* What this task involves:
Your answer must be a single number: how many lines of the data include "Instagram".

(Saved data entries)
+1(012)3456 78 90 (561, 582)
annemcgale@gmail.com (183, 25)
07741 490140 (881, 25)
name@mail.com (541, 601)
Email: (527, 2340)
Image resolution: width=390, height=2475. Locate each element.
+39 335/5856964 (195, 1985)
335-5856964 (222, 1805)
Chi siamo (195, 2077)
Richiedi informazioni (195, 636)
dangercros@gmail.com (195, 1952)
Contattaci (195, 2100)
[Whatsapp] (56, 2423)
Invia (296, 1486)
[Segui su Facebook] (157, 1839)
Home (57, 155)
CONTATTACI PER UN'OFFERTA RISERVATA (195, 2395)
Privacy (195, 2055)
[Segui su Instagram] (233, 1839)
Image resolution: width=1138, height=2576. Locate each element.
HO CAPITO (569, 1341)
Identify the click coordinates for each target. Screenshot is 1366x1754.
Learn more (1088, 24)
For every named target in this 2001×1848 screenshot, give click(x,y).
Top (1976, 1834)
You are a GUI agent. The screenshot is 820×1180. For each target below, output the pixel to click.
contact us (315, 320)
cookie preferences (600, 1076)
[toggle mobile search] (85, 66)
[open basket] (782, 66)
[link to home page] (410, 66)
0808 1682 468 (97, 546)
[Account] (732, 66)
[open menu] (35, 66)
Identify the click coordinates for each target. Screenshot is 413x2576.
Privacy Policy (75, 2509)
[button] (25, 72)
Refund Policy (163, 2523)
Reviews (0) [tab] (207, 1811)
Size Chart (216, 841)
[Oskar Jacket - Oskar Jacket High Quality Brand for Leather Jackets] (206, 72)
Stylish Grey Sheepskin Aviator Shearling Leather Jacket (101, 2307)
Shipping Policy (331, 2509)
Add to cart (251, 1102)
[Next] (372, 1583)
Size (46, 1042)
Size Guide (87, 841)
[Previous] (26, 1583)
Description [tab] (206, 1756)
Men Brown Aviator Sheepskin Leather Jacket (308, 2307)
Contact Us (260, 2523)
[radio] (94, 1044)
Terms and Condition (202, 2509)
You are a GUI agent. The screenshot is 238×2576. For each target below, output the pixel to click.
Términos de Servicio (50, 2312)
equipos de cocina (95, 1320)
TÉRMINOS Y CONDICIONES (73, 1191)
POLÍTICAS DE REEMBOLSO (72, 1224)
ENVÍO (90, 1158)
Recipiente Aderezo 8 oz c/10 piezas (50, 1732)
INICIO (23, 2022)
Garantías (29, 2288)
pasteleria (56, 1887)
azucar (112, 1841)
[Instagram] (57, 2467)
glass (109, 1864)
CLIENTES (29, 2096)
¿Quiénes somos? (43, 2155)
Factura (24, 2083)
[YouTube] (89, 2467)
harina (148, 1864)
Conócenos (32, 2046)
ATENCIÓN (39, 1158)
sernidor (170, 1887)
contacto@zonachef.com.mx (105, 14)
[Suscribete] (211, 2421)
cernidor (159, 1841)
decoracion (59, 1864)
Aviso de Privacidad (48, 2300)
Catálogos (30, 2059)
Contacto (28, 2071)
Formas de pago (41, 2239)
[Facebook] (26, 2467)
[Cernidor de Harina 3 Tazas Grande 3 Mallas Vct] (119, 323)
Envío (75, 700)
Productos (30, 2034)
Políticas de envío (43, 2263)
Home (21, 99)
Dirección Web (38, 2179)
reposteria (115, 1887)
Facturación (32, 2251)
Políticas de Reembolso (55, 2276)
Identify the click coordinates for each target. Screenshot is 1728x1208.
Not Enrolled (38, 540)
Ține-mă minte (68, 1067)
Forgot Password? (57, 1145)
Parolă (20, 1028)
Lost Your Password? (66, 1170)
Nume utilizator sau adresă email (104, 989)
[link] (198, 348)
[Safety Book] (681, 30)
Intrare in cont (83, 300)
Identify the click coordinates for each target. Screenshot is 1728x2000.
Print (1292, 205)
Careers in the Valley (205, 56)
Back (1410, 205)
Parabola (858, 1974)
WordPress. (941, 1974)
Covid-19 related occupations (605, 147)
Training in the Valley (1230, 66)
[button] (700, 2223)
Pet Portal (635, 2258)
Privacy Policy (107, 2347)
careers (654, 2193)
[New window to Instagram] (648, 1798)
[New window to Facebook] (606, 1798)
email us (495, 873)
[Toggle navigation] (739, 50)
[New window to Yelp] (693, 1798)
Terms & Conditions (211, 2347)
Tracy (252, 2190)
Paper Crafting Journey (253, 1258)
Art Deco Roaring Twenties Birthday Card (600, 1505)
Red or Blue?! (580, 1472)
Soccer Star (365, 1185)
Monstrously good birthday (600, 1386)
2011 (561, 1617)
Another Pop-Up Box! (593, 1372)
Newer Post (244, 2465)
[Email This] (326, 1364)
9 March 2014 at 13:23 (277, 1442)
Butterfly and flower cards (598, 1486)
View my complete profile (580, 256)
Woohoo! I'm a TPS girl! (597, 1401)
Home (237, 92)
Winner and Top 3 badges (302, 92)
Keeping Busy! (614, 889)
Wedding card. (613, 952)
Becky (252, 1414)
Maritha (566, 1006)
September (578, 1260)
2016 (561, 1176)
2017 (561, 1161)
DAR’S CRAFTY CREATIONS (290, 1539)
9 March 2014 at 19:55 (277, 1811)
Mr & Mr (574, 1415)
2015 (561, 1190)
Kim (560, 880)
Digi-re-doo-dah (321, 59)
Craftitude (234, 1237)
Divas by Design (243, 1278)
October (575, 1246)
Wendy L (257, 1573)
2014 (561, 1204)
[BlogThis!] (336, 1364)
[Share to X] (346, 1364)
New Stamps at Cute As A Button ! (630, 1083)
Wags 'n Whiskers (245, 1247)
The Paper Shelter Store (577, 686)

* Problem solution:
3